Wejścia pilnuje Międzynarodowy Komitet Olimpijski, spółka z o.o. Może nie do końca radzi sobie z plagą dopingu, myli się w wielkiej polityce, ale wyciskanie każdego dolara z igrzysk zamienił w sztukę. Jego sportowym hasłem jest „Szybciej, wyżej, mocniej”, a biznesowym: „Wiele od niewielu”. W ciągu ostatnich czterech lat MKOl zarobił ponad 4 miliardy dolarów. Wpłaciło je 12 firm z tzw. TOP Programme i telewizje, którym komitet sprzedaje igrzyska na wyłączność na zasadzie: tylko jedna stacja w każdym kraju.
„Wyłączność” to słowo-klucz. W sklepach z pamiątkami jest napis: „We are proud to accept only VISA”. Innych kart się tu nie przyjmuje. Wolontariusze i pracownicy igrzysk noszą tylko dresy Adidasa. W lodówkach stoją wyłącznie napoje grupy Coca-Cola. Omega przywiozła do Pekinu 400 ton sprzętu i kilkuset pracowników, którzy będą mierzyli czas sportowcom.
Interesów sponsorów pilnuje Karta olimpijska. Określa m.in. dopuszczalne rozmiary logo producentów na sprzęcie sportowców, a tym ostatnim grozi nawet dyskwalifikacją, jeśli podczas igrzysk będą emitowane reklamy z ich udziałem. To jeden ze sposobów zwalczania tzw. ambush marketingu, czyli prób wypromowania się przy okazji igrzysk (i innych imprez) przez firmy, które nie są ich oficjalnymi partnerami. Na lotnisku w Pekinie, w sali odbioru bagażu, wiszą plakaty z listą biznesowych partnerów MKOl. Na każdym z nich jest inny napis, a raczej odezwa do czytającego. „Umacniaj wizerunek marki”, „Dotrzymuj zobowiązań”.

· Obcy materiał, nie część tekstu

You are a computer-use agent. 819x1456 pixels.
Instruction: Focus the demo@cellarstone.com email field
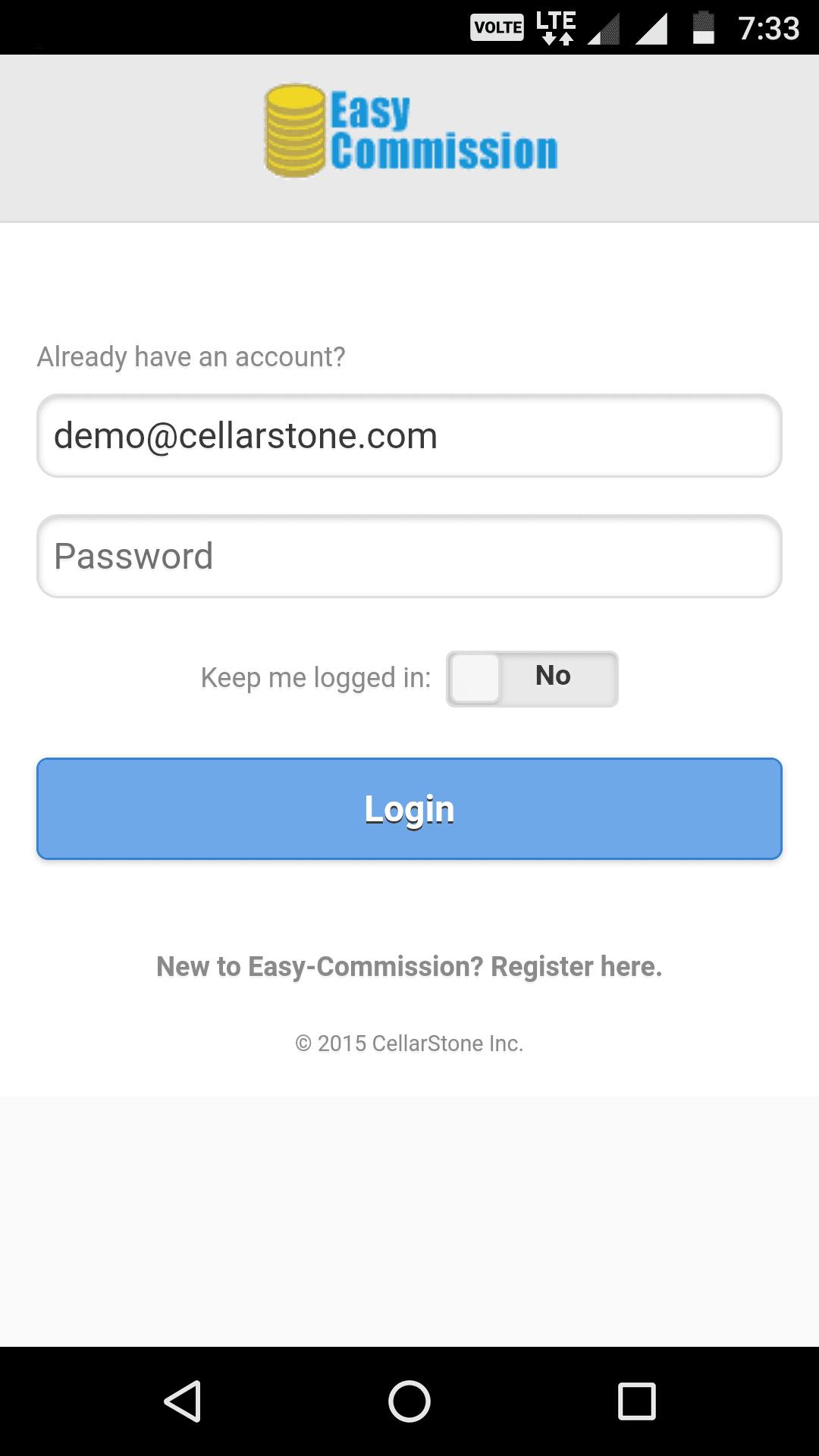coord(410,436)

Walka z tym monopolem trwa, ale jest nie do wygrania. Sposoby są różne. Można po prostu zagrać na olimpijskich skojarzeniach w kampanii reklamowej, można pójść dalej. Najgłośniejszy taki przypadek zdarzył się podczas igrzysk w Barcelonie w 1992 roku, gdy Michael Jordan i jego koledzy z Dream Teamu zaklejali logo Reeboka na strojach, bo sponsorem ich drużyny była firma Nike. Inny sposób to organizowanie w mieście igrzysk, ale poza olimpijskimi obiektami, konferencji prasowych z gwiazdami, które są twarzami reklamowymi firm.